Wellcome Trust Centre For Mitochondrial Research

Leigh disease (syndrome ) is named after the pathologist (Denis Leigh) who first described the disease. The condition can be due to a variety of genetic mutations in either nuclear or mitochondrial DNA and so Leigh’s disease can be inherited in many different ways. All of the mutations disrupt the primary aim of the mitochondrion, which is to convert energy into a form that the cell can use. Characteristic patterns of brain involvement on MRI scan along with typical clinical findings usually suggest the diagnosis and lumbar puncture may be helpful in confirming a disorder of mitochondrial function (raised cerebrospinal fluid lactate). Muscle (and skin) biopsy may be helpful in further identifying the cause, but sometimes no biochemical defect of the mitochondria can be demonstrated.

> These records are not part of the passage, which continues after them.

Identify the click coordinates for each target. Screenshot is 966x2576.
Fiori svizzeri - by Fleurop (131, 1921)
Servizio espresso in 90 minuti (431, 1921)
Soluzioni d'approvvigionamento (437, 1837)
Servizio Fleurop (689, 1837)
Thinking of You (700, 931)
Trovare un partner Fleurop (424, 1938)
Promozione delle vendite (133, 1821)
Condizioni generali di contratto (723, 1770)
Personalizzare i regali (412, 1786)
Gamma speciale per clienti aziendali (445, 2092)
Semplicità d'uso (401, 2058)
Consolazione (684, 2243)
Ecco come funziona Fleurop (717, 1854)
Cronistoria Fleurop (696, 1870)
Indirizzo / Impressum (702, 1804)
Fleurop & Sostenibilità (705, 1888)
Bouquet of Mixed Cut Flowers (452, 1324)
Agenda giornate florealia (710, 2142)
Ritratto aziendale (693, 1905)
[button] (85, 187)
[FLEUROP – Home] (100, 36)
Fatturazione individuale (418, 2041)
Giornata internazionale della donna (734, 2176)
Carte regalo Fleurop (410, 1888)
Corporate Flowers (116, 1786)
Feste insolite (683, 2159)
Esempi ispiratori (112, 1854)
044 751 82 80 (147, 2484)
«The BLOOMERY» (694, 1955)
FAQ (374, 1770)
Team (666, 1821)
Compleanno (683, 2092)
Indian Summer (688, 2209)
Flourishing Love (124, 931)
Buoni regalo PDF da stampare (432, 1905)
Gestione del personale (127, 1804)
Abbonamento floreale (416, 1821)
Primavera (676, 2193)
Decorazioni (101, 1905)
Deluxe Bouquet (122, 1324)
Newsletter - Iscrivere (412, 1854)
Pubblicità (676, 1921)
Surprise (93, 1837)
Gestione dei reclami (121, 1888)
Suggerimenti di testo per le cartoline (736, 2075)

Children with Leigh disease are often weak and floppy, but this may not be obvious until they are several months old. Swallowing, breathing, movement and posture may be particularly affected, as the disorder involves parts of the brain responsible for these functions. Characteristically, development is said to regress, that is acquired skills such as independent sitting are lost. Sometimes this occurs in conjunction with an otherwise minor illness such as a ‘cold’, sore throat or ‘tummy upset’. Following recovery from the illness there may be recovery of some of the skills lost. Children with Leigh disease may deteriorate in this way over many years, or they may follow a more rapidly progressive decline over a period of months.